Social media ads are unavoidable — but they don’t have to be as targeted, as numerous, or as intrusive as they currently are. Understanding how ad targeting actually works and which settings genuinely reduce ad exposure can significantly improve your social media experience. Here is what actually works to reduce social media ads in 2026.
How Social Media Ad Targeting Works
Social media platforms earn the majority of their revenue from advertising. They build detailed profiles of your interests, behaviours, demographics, and relationships to serve ads that are most likely to get you to click or buy. This profiling uses your in-platform activity, your browsing history (via tracking pixels on websites), location data, and purchase history where available.
Understanding this helps set realistic expectations: you cannot eliminate ads on free social media platforms. You can reduce targeting accuracy, reduce volume within limits, and avoid certain categories of ads.

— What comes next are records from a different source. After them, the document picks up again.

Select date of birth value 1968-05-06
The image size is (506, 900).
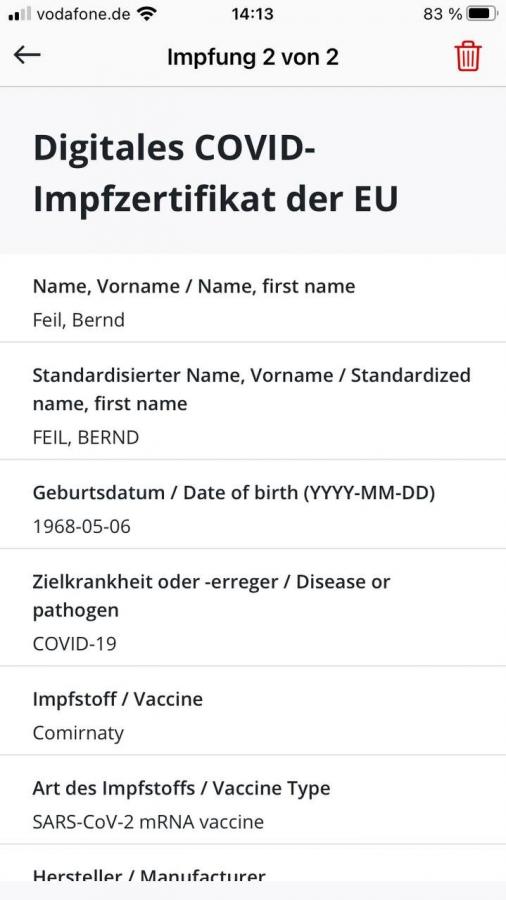(x=81, y=526)
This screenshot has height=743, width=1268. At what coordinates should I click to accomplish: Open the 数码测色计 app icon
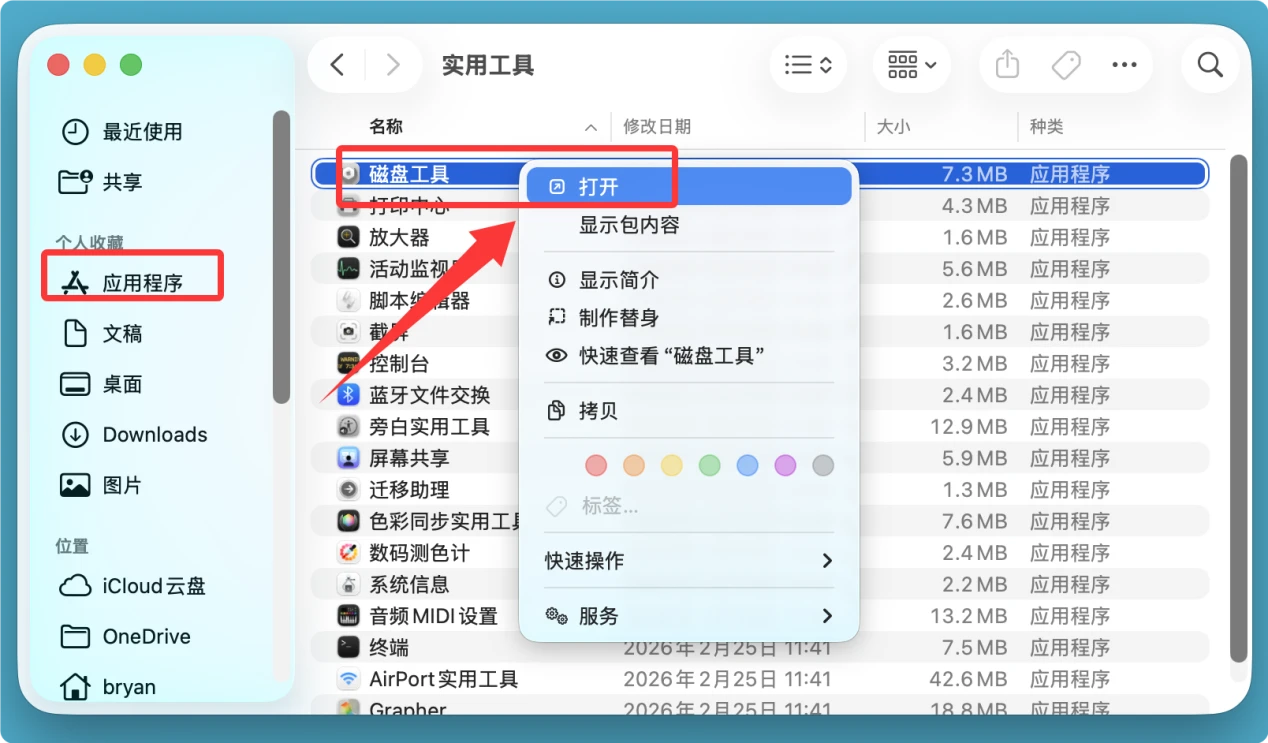click(x=347, y=552)
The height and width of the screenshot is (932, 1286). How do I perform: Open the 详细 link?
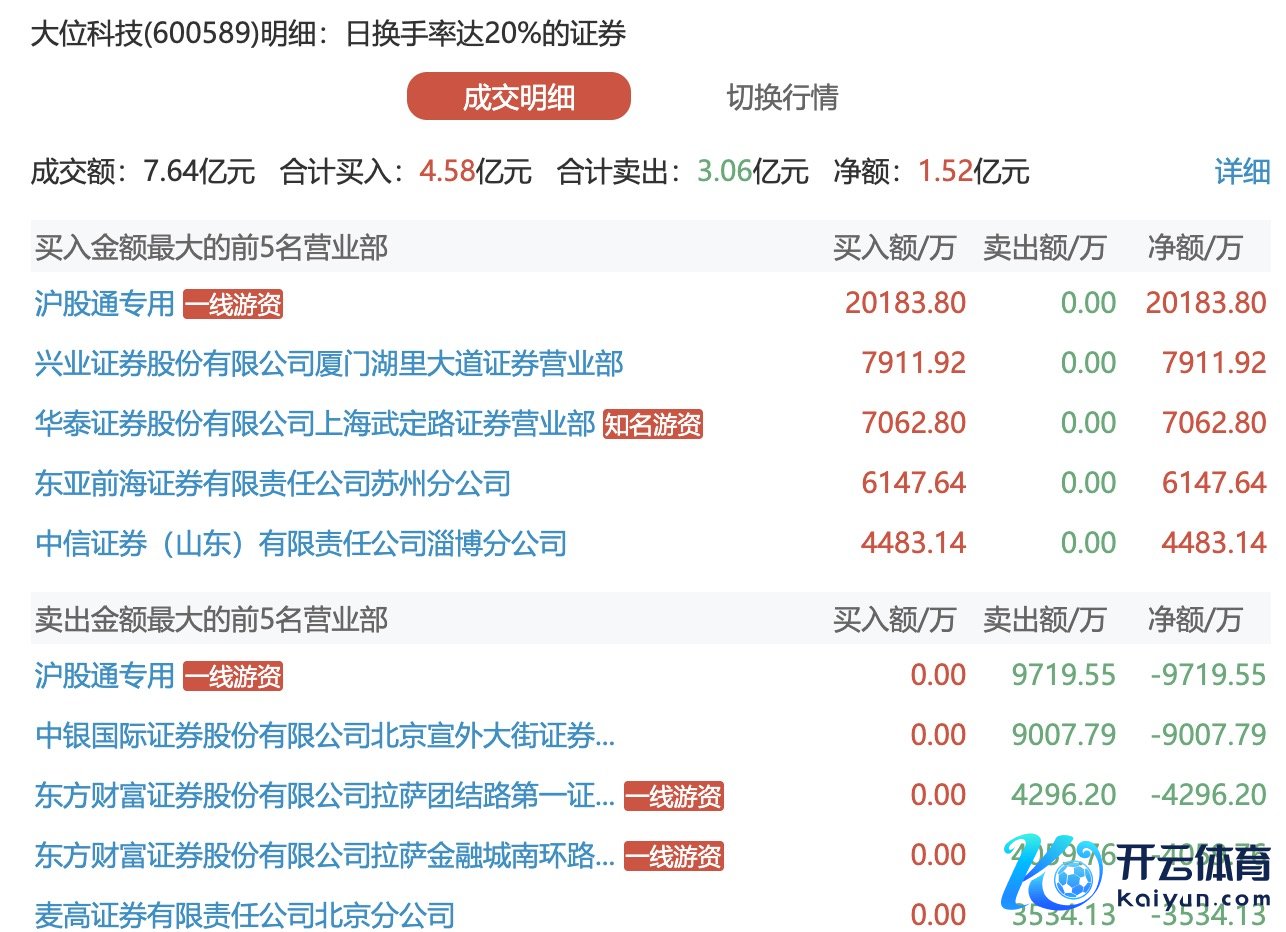click(x=1242, y=171)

Facebook and Instagram Ad Settings
Meta provides the most extensive ad preference controls of any major platform:
- Go to Settings and Privacy > Settings > Ad Preferences on Facebook or Instagram
- Under “Ad Topics,” you can select “See fewer” for specific ad categories including gambling, politics, and parenting
- Under “Data from partners,” you can limit how Meta uses off-Facebook activity for ad targeting
- Review and remove interests that Meta has incorrectly assigned to you — removing inaccurate interests makes targeting less effective overall
- For iOS users: enable “App Tracking Transparency” in iOS Privacy Settings and deny tracking permission to Facebook and Instagram when prompted
TikTok Ad Settings
- Settings and Privacy > Privacy > Ads > Ad Personalisation
- Toggle off personalised ads based on activity and off-platform data
- Note: disabling personalisation does not reduce ad volume — it makes ads less targeted to your interests, which may mean less relevant but not fewer ads
YouTube and Google Ads
- Go to myaccount.google.com/data-and-privacy > Ad Settings
- You can disable ad personalisation entirely — YouTube will still show ads but they won’t be based on your browsing and search history
- For YouTube Premium subscribers: all ads are removed entirely as part of the subscription
Broader Tools That Actually Help
- Browser ad blockers — uBlock Origin (free) is the most effective browser extension for blocking ads when browsing social media through a web browser
- DNS-based blocking — NextDNS or AdGuard DNS block ads at the network level, affecting both browser and in-app ads on your WiFi network
- Opting out of data broker tracking — Data brokers sell consumer profiles to advertisers. Services like optoutprescreen.com reduce this data pipeline
What You Cannot Do
You cannot completely eliminate ads on free social media platforms without a paid subscription (YouTube Premium) or by using the platform’s web version with a strong ad blocker. In-app ads on mobile platforms are much harder to block than browser-based ads.
Our Verdict
The most effective combination for reducing unwanted social media ads is: adjust in-platform ad preference settings, use a browser-based ad blocker for web access, and enable iOS App Tracking Transparency. Completely eliminating ads without paid subscriptions is not realistically achievable, but these steps significantly reduce targeting accuracy and overall ad annoyance.